Rane, lumache e soprattutto funghi per sagre locali

Sono dedicate alle rane e alle lumache il 5% delle sagre alimentari e delle feste di paese previste nelle regioni italiane in questo settembre, e si annuncia una grande stagione per la raccolta di funghi.

E’ quanto segnala al Coldiretti che ha compiuto uno studio apposito sulle preferenze degli ormai tradizionali appuntamenti di fine estate che fanno il pieno di partecipanti, soprattutto nei piccoli centri e nelle campagne, e che hanno al centro i migliori prodotti della produzione gastronomica nazionale.


La parte del leone nei ‘festeggiamenti’ la fanno invece l’uva e il vino, prescelti nel 35% delle feste locali.

Tra gli altri prodotti, i piu’ rappresentativi, tanto da meritare una specifica festa in loro onore, sono la frutta e verdura celebrate nel 22% dei casi e i funghi (11%).

Nell’8% dei casi -prosegue la Coldiretti- ad essere ‘onorati’ sono la carne e i suoi derivati e la stessa percentuale di sagre e’ dedicata a pasta, pane e polenta. Non mancano momenti di festa per i formaggi (6%), per il miele e i dolci (5%).
Il maltempo di agosto ha giocato a favore dei molti appassionati di funghi e le previsioni sono di una buona stagione per la raccolta nei quasi 10 milioni di ettari di bosco che coprono l’Italia e che si stima possano offrire una produzione di circa 30mila tonnellate.

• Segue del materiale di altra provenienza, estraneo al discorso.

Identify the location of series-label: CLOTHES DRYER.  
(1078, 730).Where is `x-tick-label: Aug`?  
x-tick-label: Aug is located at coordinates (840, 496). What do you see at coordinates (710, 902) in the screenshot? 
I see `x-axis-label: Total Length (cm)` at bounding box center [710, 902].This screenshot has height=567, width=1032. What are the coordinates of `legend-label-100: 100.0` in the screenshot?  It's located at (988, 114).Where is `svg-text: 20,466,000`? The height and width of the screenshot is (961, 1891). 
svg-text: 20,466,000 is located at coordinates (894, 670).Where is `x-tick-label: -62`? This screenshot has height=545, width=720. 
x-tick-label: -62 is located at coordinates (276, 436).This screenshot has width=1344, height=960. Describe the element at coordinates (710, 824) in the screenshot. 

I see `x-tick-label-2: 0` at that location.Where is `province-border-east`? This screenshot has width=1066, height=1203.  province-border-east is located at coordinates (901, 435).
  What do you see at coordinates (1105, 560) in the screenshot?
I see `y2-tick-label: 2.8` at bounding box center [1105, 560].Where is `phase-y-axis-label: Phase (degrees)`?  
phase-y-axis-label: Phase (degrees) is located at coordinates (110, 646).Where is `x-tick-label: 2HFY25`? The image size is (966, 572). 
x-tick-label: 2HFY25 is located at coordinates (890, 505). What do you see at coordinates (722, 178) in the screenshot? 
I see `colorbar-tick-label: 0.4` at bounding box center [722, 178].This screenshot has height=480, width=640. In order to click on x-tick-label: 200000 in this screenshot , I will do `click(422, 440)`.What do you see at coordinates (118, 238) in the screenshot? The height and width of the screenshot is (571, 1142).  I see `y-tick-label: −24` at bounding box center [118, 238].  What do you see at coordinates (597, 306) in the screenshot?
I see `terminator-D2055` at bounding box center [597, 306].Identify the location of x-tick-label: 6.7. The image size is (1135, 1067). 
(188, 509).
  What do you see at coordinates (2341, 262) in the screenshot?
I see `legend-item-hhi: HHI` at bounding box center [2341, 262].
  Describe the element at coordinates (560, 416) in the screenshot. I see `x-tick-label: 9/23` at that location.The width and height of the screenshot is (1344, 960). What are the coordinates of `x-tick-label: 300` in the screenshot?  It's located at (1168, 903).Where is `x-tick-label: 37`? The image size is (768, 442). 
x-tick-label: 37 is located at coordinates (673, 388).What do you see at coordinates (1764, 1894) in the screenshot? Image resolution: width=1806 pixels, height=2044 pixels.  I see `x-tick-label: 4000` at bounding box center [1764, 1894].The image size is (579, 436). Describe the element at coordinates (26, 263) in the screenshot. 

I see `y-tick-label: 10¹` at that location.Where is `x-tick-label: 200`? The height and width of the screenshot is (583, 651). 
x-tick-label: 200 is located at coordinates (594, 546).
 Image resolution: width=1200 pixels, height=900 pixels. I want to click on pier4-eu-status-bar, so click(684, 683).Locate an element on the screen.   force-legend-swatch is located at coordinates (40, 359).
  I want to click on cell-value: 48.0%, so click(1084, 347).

Dopo liniziale siccita’, le piogge che sono cadute copiose in vaste aree del territorio fanno prevedere un buon raccolto dal cadore alle langhe, dalle colline emiliano romagnole a quelle toscane, ma anche nella sila e nellaspromonte in Calabria nel mezzogiorno. Per dedicarsi a questo hobby e’ necessario tuttavia – consiglia la Coldiretti – evitare le improvvisazioni e seguire alcune importanti regole che vanno dal rispetto delle norme e vincoli specifici presenti nei diversi territori alla raccolta solo i funghi di cui si e’ sicuri e non fidarsi assolutamente dei detti e dei luoghi comuni, ma anche rivolgersi sempre in caso di incertezza per controlli ai Comuni o alle Unioni micologiche e utilizzare cestini di vimini ed evitare le buste di plastica.


L’attivita’ di raccolta di porcini, finferli, trombette e chiodini – afferma la Coldiretti – coinvolge milioni di vacanzieri e svolge anche una funzione economica a sostegno delle aree interne boschive dove alimenta molte attivita’ dai negozi ai ristoranti, ma soprattutto agriturismi che sono certamente un luogo privilegiato per alloggiare e dedicarsi allattivita’ di raccolta ma anche per consumare funghi freschi, che non devono essere costretti a lunghi tempi di trasporto grazie alla vicinanza ai boschi.


Se le previsioni per il mese di settembre saranno confermate a fine anno gli ospiti degli agriturismi raggiungeranno i livelli dello scorso anno con tre milioni di presenze per un fatturato complessivo che dovrebbe attestarsi sui circa 800 milioni di Euro. L’agriturismo italiano puo’ contare su oltre 13.000 aziende, delle quali 7.700 offrono servizi di ristorazione e 10.000 con alloggio garantito da 140.000 posti letto.